During my 4 month post-op check up, my ICD read 280,000 single pvc'c and 120 double. This was over a 2 month period. I was also having them every other beat at the time of the check up. Seeing how many I was having, the doctor changed medications to amiodarone. I was to stop sotalol for 2 days, then start amiodarone at 600mg for 3days, 400 for 3 days, then 100mg daily.
It has been one week today and my pvc's are GONE!!!
The doctor explained the side effects of amiodarone, and said they would just have to monitor certain organ functions to see how I was tolerating the drug.
Since I received to shocks for v-fib within the first month after my implant, I have to take some type of medication to prevent v-tach and v-fib. Looks like amiodarone is the drug of choice for me so far.
Just as I thought, I was "singing before the rooster crowed."
I was unloading trash at the dumpsite and felt my heart go into v-tach. I rushed to my vehicle. After receiving several shocks, I finally got the attention of some workers. They dialed 911, and an ambulance arrived. By this time, I do not know how many shocks I received, but it was well over 20. Which did not turn the rhythm arround. While on the scene, they pushed lidocane at least 3 times, which also did not return a normal rythm. Finally, I returned to a normal sinus rythm.
After consulting with my cardiologist and electrophysiologist, they determined to put me back on Sotalol. Even though this drug cause me to have 300,000 pvc's in a 2 month period.
I have an appoitment next week at which time I plan to discuss further options on medications.
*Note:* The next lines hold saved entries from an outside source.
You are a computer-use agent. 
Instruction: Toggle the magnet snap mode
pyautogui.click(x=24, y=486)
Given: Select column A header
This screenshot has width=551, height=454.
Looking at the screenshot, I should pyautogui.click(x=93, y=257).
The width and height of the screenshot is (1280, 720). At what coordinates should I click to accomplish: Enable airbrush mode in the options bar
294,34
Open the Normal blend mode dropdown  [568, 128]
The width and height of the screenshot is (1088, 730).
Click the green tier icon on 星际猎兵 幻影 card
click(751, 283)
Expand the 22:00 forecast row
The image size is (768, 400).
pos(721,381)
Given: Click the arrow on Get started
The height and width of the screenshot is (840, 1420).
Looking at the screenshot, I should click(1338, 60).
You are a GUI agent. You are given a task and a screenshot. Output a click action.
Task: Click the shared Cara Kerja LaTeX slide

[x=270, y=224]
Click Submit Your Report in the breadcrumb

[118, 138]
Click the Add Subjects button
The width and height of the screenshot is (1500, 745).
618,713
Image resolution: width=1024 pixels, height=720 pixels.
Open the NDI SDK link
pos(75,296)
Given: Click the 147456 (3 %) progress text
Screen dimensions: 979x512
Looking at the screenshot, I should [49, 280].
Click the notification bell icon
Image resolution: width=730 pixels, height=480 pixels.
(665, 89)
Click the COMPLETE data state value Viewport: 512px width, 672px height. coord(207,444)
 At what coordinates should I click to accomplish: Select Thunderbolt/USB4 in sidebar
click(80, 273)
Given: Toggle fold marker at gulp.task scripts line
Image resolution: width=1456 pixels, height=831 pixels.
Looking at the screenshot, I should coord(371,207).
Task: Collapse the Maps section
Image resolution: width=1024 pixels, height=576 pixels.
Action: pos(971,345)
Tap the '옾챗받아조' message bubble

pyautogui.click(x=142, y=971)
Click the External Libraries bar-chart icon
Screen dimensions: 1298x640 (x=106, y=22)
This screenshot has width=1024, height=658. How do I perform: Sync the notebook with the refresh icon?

I have to write and say that Amiodarone is a very potent toxic drug. I do realize that there are certain situations that the drug is appropriate. I am frightened when I see that people are becoming complacent regarding the use of the drug. My father just died due to this drug. He was being treated for Atrial Fib. It was used as the first drug to treat the condition. He was on the drug less than one year. He began having eye problems. His cardiologist and other medical practitioners kept saying they had never seen these complications and would not remove the drug. It took a retinologist specialist to force the issues. His eyesight began improvement as soon as the drug was discontinued. However, within 4 weeks of this he developed a slight cough. He returned to docutors they could not figure out what was happening. He was treated for
bronchitis initially 10 days later he was dead. The specialist had never seen anything like it. His lung x-rays which had always been clear.. no lung problems ever!!! looked like someone wih long standing COPD. the Pathologist who did the post mortem stated that his death was clinically consistent with drug toxicity 2ndary to the use of Codarone. He had interstitial lung disease, fibrosis, hypersensitivity symptoms, and a BOOP pattern noted in the lungs. His lungs were not this way when admitted to the hospital. Within 7 days his lungs went from clear to completely whited out. the drug has a 45-90 day half life for clearance. Even after the drug is discontinued patients who are on this drug can have potential life threatening complications for up to a year or more.
I recognize my father's death was in the low percentages of complications. His death has forced several physicians in our area to reconsider how and when they use this drug.
As a health care worker I now realize how complacent I had become when reading about the potential side effects of drugs. I hope anyone who takes this med investigates the medications and discusses all options with their physicians. Not every patient needs to be placed on this med. I hope Only those who have no other options should be given this drug.